Alabama State University recently announced the opening of its Biomechanics and Motor Control Laboratory, one of six such labs in North America.
“We are going to use it to improve people’s lives,” Lee Childers, PhD, MSPO, CP, director of the Biomechanics and Motor Control Laboratory (BMCL), said in a university press release.
The BMCL features a virtual reality machine called the Gait Realtime Interactive Analysis Lab (GRAIL), intended to improve prosthetic design and rehabilitation while improving stability and gait for people with stroke and lower extremity amputation. The GRAIL was funded by a grant for nearly $500,000 from the U.S. Army Research Laboratory in Adelphi, Md.
The GRAIL includes a wide treadmill attached to a motion base and surrounded by a projection screen and overhead cameras. The system is run by a bank of seven computers tracking the speed, pitch and sway of the treadmill belt, according to the release.
A participant using the treadmill is fit with small sensors that allow the computers to capture the motion of ankles and legs as well as the forces at each joint each time muscles fire.

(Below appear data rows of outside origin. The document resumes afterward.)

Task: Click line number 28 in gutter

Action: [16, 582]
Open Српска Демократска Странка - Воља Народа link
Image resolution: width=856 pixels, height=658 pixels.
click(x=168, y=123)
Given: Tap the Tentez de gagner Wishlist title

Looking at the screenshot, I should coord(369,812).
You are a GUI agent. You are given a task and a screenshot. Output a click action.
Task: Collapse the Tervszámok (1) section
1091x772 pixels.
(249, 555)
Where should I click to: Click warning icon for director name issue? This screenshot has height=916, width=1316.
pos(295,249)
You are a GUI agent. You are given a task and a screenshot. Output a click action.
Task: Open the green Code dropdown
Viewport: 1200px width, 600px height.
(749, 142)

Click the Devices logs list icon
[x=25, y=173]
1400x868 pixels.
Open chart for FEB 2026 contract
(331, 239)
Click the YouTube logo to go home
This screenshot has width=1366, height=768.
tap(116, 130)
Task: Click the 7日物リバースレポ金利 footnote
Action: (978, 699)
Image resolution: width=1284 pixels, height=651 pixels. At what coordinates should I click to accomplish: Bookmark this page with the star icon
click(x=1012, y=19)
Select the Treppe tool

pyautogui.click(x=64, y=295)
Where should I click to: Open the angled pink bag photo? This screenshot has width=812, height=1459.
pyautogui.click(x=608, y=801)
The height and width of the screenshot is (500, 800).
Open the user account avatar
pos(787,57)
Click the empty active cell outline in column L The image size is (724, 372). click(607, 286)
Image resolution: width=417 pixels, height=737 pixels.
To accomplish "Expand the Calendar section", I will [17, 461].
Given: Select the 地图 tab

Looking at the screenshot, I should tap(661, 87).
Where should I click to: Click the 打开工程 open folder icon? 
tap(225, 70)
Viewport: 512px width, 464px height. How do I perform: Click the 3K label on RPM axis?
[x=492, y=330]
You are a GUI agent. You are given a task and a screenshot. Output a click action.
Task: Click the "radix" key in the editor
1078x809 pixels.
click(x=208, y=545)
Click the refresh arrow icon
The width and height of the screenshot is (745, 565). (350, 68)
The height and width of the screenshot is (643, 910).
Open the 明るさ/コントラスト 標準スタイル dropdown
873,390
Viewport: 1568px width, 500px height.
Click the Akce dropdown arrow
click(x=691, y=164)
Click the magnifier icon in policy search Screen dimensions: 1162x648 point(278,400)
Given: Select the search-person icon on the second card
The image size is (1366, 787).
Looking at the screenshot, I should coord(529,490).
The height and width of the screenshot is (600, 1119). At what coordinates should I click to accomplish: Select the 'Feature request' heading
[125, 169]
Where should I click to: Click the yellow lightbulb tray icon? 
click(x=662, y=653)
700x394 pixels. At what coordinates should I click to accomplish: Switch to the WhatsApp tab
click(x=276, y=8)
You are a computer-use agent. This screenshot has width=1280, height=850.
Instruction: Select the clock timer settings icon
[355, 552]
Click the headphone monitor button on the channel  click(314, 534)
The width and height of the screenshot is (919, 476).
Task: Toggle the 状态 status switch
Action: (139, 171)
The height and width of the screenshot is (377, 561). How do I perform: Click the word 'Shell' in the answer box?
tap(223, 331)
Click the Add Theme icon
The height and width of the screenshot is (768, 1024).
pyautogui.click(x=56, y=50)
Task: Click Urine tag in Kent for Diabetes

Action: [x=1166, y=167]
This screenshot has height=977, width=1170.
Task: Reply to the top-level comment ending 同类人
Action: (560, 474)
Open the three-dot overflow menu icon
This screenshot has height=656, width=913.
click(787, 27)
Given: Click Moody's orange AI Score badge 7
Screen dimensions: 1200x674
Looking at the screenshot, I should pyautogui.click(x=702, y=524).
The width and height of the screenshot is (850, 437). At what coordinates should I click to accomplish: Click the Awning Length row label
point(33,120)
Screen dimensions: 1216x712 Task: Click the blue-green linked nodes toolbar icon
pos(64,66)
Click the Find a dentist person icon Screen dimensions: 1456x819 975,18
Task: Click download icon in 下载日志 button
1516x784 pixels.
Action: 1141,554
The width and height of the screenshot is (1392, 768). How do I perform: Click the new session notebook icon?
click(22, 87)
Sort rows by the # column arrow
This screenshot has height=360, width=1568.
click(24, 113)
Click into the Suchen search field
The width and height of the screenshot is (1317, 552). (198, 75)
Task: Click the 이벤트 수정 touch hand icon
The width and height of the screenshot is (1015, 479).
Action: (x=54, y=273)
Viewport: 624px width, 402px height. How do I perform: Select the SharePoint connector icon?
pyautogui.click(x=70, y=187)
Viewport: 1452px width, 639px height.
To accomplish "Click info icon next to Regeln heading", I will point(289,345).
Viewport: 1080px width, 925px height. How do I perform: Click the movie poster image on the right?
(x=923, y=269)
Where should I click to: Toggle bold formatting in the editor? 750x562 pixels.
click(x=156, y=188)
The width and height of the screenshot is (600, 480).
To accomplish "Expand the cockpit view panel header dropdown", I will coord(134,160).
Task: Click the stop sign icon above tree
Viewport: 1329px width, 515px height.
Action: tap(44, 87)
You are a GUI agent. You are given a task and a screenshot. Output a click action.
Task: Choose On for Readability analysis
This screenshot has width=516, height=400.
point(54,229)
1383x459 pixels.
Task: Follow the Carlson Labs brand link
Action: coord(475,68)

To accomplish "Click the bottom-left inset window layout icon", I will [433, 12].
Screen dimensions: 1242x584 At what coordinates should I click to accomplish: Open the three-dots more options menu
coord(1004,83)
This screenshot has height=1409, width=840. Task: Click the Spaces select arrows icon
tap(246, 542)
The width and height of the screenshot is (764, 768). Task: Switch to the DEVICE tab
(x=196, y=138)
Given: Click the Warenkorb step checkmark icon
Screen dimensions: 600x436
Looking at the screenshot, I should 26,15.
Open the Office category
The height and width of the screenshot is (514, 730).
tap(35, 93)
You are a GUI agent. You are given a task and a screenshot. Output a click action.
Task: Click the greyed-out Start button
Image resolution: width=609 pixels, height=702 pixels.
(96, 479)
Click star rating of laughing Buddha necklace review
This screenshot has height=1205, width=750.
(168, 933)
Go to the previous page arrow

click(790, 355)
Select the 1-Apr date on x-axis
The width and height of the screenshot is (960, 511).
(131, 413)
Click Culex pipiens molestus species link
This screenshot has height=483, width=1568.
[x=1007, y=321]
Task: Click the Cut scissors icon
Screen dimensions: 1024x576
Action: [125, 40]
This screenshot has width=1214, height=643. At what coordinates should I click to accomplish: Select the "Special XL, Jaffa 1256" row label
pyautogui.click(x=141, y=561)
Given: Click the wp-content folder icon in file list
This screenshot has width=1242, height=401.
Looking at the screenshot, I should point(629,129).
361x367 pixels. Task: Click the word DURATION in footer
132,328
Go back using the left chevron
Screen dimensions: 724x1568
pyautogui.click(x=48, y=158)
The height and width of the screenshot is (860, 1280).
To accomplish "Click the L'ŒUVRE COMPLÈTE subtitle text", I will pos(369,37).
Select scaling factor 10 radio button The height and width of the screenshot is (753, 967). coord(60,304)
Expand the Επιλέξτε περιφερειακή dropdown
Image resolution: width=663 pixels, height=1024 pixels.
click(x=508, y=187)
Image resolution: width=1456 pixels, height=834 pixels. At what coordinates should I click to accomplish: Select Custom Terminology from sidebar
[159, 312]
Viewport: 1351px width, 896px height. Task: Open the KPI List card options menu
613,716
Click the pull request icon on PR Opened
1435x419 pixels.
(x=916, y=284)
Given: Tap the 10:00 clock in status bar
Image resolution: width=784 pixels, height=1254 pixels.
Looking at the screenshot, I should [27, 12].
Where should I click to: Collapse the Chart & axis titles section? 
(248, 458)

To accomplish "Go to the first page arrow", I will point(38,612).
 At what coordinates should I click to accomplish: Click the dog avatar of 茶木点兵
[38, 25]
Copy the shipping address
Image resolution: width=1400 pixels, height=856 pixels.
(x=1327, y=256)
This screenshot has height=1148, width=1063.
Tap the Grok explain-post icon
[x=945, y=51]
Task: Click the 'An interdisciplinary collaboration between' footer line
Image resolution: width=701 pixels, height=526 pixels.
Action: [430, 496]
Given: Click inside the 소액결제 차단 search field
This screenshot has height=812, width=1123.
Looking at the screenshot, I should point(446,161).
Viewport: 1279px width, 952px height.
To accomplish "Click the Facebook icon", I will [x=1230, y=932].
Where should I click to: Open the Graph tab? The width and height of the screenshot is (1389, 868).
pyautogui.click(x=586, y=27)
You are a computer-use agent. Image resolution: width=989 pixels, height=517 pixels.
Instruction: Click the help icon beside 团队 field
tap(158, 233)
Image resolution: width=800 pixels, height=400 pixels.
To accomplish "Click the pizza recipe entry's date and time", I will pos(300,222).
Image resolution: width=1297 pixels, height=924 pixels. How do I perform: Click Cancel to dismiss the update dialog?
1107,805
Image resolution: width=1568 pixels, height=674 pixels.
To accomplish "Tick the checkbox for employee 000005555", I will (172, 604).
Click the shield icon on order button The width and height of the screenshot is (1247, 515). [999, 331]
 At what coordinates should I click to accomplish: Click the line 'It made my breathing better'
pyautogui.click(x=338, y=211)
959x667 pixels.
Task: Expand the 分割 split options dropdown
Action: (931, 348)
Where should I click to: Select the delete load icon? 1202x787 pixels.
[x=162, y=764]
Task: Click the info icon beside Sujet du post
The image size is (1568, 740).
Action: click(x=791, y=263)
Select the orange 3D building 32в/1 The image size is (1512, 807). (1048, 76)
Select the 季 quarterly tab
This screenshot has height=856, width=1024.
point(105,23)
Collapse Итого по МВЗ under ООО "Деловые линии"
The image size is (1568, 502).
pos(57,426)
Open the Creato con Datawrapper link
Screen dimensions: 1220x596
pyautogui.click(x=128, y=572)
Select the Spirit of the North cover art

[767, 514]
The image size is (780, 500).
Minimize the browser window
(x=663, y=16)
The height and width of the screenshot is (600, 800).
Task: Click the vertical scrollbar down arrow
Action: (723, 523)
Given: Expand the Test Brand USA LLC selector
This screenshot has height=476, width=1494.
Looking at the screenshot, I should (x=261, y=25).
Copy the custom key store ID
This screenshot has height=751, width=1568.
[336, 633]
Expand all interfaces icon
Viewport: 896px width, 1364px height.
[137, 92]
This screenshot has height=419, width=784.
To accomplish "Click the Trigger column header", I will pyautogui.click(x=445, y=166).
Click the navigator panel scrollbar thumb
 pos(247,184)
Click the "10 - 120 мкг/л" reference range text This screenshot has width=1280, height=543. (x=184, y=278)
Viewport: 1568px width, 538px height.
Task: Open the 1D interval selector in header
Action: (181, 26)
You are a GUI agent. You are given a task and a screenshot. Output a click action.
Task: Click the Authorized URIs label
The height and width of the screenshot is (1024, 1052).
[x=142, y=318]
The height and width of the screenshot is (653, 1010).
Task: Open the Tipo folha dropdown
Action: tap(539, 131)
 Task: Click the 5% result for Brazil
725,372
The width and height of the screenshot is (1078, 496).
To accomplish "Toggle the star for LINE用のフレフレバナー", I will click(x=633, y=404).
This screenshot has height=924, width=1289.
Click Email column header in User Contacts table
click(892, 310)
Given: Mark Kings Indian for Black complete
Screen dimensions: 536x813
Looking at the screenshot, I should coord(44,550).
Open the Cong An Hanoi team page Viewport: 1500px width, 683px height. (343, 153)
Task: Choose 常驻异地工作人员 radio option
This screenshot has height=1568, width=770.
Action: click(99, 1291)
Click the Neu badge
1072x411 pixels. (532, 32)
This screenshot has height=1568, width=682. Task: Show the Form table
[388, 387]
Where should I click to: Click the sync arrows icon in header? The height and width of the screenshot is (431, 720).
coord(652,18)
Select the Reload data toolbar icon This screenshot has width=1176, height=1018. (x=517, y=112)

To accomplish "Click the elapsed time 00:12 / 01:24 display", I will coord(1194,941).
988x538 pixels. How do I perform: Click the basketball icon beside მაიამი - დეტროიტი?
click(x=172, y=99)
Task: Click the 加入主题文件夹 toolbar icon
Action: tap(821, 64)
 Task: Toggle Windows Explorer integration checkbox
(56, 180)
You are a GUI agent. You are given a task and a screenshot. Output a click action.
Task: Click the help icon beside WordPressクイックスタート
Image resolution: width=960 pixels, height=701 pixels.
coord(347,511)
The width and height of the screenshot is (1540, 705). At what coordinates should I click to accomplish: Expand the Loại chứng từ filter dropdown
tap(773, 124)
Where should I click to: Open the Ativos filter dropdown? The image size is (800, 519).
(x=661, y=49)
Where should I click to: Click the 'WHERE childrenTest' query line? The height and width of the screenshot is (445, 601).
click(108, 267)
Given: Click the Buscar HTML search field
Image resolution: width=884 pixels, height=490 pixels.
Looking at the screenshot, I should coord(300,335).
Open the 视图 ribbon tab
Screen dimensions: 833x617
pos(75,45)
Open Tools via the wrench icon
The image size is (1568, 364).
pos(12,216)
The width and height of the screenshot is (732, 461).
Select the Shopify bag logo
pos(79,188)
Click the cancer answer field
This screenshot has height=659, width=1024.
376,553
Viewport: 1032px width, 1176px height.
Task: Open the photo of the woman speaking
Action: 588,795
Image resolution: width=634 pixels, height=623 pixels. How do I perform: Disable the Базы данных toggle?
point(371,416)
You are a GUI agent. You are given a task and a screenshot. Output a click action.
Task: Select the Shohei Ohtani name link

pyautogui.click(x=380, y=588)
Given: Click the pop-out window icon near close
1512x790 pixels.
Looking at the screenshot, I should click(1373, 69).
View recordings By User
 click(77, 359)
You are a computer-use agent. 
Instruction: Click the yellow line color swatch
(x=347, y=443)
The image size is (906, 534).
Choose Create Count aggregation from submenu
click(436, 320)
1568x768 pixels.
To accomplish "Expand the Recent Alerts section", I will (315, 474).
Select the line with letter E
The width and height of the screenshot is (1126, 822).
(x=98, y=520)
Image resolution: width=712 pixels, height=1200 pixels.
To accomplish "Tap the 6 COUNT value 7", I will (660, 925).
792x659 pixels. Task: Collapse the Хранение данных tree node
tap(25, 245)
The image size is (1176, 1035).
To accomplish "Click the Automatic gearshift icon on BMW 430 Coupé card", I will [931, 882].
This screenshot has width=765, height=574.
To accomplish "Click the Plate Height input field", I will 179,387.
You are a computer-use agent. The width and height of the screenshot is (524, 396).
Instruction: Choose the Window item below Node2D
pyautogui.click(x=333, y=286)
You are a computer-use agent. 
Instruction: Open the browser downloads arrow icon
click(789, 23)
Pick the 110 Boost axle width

“With GRAIL, what used to take weeks of analysis now takes minutes,” Childers said. “We hope to use it to do things like improve the design of prosthetics and orthotic devices, enhance physical therapy protocols and learn fundamental principles that govern how we walk.”
Childers will focus on three topics in his research at the BCML: the ways people with amputation and/or neurological injury use their motor system to utilize O&P devices for movement; the development of guidelines to help people improve running performance while minimizing the risk of injury; and solutions for Bernstein’s problem of motor redundancy, which involves defining the way human nervous, muscular and skeletal systems interact.
“We’ll be publishing our findings as a way of reaching out,” Childers said. “Our main goal is to help people through this great new way to research human motion.”